Given instruction:
In the stretch from the start of the lines through the line containing "Action: (x=43, y=110)", replace "Comments pane" with "Comments panel" and leave everything else unchanged. Give only those lines.

[Records from a collection]
※

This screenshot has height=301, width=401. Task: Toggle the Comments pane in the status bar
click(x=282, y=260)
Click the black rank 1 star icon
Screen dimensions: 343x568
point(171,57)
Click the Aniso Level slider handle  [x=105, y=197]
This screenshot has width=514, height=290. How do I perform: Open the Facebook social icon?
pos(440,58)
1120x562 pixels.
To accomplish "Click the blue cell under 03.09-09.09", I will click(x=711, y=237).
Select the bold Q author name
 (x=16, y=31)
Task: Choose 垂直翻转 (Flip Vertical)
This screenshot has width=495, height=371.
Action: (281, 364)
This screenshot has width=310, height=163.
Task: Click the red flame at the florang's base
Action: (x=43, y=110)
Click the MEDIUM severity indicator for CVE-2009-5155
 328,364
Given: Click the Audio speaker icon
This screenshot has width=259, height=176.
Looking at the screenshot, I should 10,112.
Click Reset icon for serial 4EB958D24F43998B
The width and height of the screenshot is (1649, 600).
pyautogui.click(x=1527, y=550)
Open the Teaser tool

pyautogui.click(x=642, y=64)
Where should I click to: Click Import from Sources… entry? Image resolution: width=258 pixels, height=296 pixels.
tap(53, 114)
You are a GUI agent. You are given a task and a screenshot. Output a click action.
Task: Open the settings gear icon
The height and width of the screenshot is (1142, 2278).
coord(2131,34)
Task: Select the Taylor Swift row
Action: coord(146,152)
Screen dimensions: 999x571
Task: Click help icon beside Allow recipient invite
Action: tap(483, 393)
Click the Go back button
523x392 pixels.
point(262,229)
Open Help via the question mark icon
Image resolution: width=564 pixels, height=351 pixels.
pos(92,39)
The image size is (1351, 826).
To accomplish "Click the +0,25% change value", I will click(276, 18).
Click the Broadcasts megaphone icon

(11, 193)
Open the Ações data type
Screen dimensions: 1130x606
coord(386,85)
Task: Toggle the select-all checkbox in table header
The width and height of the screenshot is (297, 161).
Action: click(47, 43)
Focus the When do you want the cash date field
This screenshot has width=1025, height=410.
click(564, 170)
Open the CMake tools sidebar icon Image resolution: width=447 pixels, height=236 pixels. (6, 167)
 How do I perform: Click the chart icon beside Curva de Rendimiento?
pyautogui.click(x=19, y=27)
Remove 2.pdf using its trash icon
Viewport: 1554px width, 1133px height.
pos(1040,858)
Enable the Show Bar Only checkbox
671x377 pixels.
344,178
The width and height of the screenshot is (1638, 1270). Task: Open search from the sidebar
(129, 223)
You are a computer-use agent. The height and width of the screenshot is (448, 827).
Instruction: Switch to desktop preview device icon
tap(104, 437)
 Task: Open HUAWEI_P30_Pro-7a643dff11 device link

※

Answer for the task:
This screenshot has height=301, width=401. Task: Toggle the Comments panel in the status bar
click(x=282, y=260)
Click the black rank 1 star icon
Screen dimensions: 343x568
point(171,57)
Click the Aniso Level slider handle  [x=105, y=197]
This screenshot has width=514, height=290. How do I perform: Open the Facebook social icon?
pos(440,58)
1120x562 pixels.
To accomplish "Click the blue cell under 03.09-09.09", I will click(x=711, y=237).
Select the bold Q author name
 (x=16, y=31)
Task: Choose 垂直翻转 (Flip Vertical)
This screenshot has width=495, height=371.
Action: (281, 364)
This screenshot has width=310, height=163.
Task: Click the red flame at the florang's base
Action: (x=43, y=110)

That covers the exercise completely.